__SHORT TASK 1__
Decide whether each statement agrees with the project guide, answering yes or no and quoting the words that settle it. (a) The guide recommends the OSEMN process for organizing thoughts. (b) The guide presents accuracy as a dependable metric in every case. (c) The guide suggests that visualizations can help during the data understanding phase.

++++++++++

Process, Methodology, and Findings

  • Your notebook should contain a clear record of your process and methodology for exploring and preprocessing your data, building and tuning a model, and interpreting your results.
  • We recommend you use the OSEMN process to help organize your thoughts and stay on track.

Blog Post Must-Haves

Refer back to the Blogging Guidelines for the technical requirements and blog ideas.

The Process

These steps are informed by Smart Vision's1 description of the CRISP-DM process.

1. Business Understanding

Start by reading this document, and making sure that you understand the kinds of questions being asked. In order to narrow your focus, you will likely want to make some design choices about your specific audience, rather than addressing all of the "many people" mentioned in the background section. Do you want to emphasize affordability, investment, or something else? This framing will help you choose which stakeholder claims to address.

Three things to be sure you establish during this phase are:

  1. Objectives: what questions are you trying to answer, and for whom?
  2. Project plan: you may want to establish more formal project management practices, such as daily stand-ups or using a Trello board, to plan the time you have remaining. Regardless you should determine the division of labor, communication expectations, and timeline.
  3. Success criteria: what does a successful project look like? How will you know when you have achieved it?

2. Data Understanding

Write a script to download the data (or instructions for future users on how to manually download it), and explore it. Do you understand what the columns mean? How do the three data tables relate to each other? How will you select the subset of relevant data? What kind of data cleaning is required?

It may be useful to generate visualizations of the data during this phase.

3. Data Preparation

Through SQL and Pandas, perform any necessary data cleaning and develop a query that pulls in all relevant data for analysis in a linear regression model, including any merging of tables. Be sure to document any data that you choose to drop or otherwise exclude. This is also the phase to consider any feature scaling or one-hot encoding required to feed the data into a classification model.

4. Modeling

The focus this time is on prediction. Good prediction is a matter of the model generalizing well. Steps we can take to assure good generalization include: testing the model on unseen data, cross-validation, and regularization. What sort of model should you build? A diverse portfolio is probably best. Classification models we've looked at so far include logistic regression, decision trees, bagging, and boosting, each of these with different flavors. You are encouraged to try any or all of these.

5. Evaluation

Recall that there are many different metrics we might use for evaluating a classification model. Accuracy is intuitive, but can be misleading, especially if you have class imbalances in your target. Perhaps, depending on you're defining things, it is more important to minimize false positives, or false negatives. It might therefore be more appropriate to focus on precision or recall. You might also calculate the AUC-ROC to measure your model's discrimination.

6. Deployment

In this case, your "deployment" comes in the form of the deliverables listed above. Make sure you can answer the following questions about your process:

  • "How did you pick the question(s) that you did?"
  • "Why are these questions important from a business perspective?"
  • "How did you decide on the data cleaning options you performed?"
  • "Why did you choose a given method or library?"
  • "Why did you select those visualizations and what did you learn from each of them?"
  • "Why did you pick those features as predictors?"
  • "How would you interpret the results?"
  • "How confident are you in the predictive quality of the results?"
  • "What are some of the things that could cause the results to be wrong?"

Grading Rubric

Online students can find a PDF of the grading rubric for the project here. Note: On-campus students may have different requirements, please speak with your instructor.

Citation

  1. "What is the CRISP-DM Methodology?" Smart Vision Europe. Available at: https://www.sv-europe.com/crisp-dm-methodology/

++++++++++

__SHORT TASK 2__
Reproduce the listing word for word from the line with "Select 成功案例 in the nav bar" through the end of the listing, including both ends. Leave the pictures out.

__A block of data__

++++++++++

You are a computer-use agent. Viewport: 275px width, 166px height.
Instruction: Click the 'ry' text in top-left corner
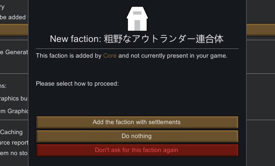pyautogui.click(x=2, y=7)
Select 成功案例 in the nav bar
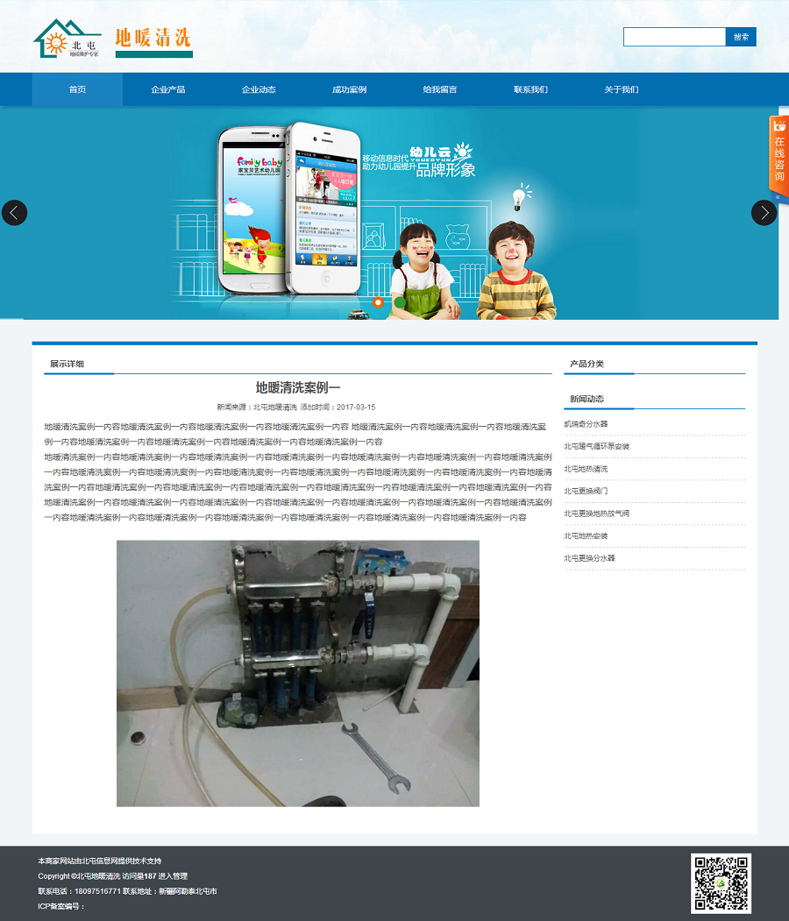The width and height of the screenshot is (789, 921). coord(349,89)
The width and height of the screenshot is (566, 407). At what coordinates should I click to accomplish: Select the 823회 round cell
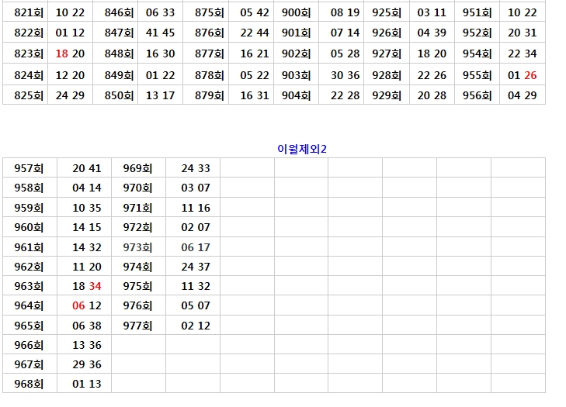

++++++++++

__FINAL ANSWER 1__
(a) Yes: "We recommend you use the OSEMN process to help organize your thoughts and stay on track."
(b) No: "Accuracy is intuitive, but can be misleading, especially if you have class imbalances in your target."
(c) Yes: "It may be useful to generate visualizations of the data during this phase."

__FINAL ANSWER 2__
Select 成功案例 in the nav bar
The width and height of the screenshot is (789, 921). coord(349,89)
The width and height of the screenshot is (566, 407). At what coordinates should I click to accomplish: Select the 823회 round cell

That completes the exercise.